*Provided entries*
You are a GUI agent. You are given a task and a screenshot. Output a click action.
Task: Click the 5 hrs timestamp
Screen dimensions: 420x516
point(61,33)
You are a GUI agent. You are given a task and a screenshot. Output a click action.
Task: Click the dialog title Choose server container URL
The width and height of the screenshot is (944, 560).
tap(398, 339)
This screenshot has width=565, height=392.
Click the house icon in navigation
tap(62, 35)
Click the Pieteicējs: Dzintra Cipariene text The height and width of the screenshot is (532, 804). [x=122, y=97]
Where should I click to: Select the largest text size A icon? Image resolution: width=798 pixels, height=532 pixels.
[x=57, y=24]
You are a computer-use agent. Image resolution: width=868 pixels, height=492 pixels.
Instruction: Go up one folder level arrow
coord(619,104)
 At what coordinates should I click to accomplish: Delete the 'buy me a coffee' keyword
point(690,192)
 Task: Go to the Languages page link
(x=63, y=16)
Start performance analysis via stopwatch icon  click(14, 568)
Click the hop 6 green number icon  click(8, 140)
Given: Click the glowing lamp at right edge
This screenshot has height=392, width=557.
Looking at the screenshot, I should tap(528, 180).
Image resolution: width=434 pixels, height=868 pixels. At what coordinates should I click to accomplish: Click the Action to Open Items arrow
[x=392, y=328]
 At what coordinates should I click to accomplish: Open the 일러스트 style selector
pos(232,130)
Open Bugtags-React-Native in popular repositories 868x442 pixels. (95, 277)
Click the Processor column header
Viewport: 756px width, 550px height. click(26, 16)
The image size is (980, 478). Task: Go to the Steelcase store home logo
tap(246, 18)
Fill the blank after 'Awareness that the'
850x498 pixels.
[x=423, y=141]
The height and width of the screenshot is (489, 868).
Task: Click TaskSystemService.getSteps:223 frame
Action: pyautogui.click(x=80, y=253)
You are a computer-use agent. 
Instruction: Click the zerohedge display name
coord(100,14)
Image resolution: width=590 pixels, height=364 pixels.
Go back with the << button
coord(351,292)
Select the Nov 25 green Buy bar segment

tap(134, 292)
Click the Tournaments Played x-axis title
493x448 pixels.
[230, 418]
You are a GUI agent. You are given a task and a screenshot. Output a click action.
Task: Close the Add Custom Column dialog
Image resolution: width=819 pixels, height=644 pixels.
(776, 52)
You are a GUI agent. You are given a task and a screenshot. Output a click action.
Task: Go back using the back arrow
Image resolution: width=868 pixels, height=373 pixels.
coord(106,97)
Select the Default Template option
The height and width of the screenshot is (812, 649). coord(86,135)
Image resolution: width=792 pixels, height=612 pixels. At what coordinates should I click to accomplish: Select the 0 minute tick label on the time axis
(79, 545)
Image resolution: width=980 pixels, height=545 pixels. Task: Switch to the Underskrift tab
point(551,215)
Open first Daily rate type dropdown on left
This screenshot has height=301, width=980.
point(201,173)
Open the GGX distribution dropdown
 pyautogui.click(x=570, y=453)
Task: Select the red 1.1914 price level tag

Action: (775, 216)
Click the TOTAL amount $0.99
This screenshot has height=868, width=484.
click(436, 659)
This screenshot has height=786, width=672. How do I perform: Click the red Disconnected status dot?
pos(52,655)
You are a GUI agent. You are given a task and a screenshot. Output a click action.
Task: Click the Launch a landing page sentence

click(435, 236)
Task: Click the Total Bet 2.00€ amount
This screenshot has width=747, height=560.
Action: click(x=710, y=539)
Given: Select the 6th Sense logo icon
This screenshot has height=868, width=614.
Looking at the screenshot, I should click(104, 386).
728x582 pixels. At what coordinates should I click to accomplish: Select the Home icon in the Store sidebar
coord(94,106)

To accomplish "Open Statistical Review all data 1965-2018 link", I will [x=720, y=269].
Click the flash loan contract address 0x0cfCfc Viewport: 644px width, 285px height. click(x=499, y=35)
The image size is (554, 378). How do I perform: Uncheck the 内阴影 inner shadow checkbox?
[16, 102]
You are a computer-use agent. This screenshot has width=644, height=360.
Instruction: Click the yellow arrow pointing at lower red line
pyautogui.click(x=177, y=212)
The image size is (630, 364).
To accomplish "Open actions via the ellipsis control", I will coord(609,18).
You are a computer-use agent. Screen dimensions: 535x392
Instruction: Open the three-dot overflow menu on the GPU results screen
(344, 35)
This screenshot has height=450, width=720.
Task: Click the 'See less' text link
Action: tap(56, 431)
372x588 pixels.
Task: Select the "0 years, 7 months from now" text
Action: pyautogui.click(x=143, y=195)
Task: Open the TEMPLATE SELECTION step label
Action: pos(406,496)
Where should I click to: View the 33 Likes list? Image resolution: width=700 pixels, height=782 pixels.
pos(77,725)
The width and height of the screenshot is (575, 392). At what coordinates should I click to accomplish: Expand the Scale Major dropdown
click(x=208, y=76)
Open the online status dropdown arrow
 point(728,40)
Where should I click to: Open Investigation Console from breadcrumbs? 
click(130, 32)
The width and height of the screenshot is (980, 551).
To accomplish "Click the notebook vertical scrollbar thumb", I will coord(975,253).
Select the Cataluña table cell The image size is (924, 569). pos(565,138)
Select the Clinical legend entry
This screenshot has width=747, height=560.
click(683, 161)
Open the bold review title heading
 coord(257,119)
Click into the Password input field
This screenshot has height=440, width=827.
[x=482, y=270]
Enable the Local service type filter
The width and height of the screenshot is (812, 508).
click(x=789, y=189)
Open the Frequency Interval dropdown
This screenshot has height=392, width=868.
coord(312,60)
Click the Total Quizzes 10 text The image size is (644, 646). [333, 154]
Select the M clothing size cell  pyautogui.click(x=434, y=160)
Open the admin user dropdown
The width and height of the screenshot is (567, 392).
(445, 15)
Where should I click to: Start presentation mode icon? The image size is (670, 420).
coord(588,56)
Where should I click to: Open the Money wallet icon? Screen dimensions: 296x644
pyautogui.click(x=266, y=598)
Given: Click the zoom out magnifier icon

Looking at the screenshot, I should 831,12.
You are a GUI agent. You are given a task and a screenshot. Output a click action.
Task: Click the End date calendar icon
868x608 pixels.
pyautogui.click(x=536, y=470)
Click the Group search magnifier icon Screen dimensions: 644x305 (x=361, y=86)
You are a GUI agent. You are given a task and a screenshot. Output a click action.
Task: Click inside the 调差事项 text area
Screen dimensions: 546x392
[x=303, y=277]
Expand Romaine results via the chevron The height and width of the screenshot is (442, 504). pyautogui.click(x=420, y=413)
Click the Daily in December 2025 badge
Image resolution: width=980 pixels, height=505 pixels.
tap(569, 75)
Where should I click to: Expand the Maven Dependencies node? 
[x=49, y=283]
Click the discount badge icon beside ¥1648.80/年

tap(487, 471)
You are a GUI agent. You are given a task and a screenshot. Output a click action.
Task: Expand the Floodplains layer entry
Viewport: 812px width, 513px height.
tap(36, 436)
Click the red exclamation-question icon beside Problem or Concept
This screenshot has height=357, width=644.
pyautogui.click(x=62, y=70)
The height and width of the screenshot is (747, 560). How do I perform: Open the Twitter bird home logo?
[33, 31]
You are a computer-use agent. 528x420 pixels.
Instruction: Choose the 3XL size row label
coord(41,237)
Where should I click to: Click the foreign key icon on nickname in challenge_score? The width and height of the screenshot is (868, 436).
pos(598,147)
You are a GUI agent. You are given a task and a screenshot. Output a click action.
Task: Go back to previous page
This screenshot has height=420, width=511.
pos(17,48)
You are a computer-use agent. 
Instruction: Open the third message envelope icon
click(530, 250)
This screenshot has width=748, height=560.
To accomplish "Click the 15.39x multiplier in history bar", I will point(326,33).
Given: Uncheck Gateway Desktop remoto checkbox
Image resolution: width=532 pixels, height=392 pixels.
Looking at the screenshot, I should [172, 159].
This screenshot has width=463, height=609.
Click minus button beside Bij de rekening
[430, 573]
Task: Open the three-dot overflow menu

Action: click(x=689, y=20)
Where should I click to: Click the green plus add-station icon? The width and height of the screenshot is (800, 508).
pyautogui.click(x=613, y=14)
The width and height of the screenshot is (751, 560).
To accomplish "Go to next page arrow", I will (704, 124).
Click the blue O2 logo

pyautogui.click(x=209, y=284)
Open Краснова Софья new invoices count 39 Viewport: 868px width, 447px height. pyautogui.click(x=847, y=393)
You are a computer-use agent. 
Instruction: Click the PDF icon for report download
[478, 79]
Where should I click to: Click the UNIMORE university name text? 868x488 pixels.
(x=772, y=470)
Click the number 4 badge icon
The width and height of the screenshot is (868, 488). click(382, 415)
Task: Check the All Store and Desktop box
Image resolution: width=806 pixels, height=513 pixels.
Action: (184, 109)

*What is needed*
Only the line containing "Click the number 4 badge icon" and the lines after it, through the end of the data, should be copied, exactly as they are.

*Exercise result*
Click the number 4 badge icon
The width and height of the screenshot is (868, 488). click(382, 415)
Task: Check the All Store and Desktop box
Image resolution: width=806 pixels, height=513 pixels.
Action: (184, 109)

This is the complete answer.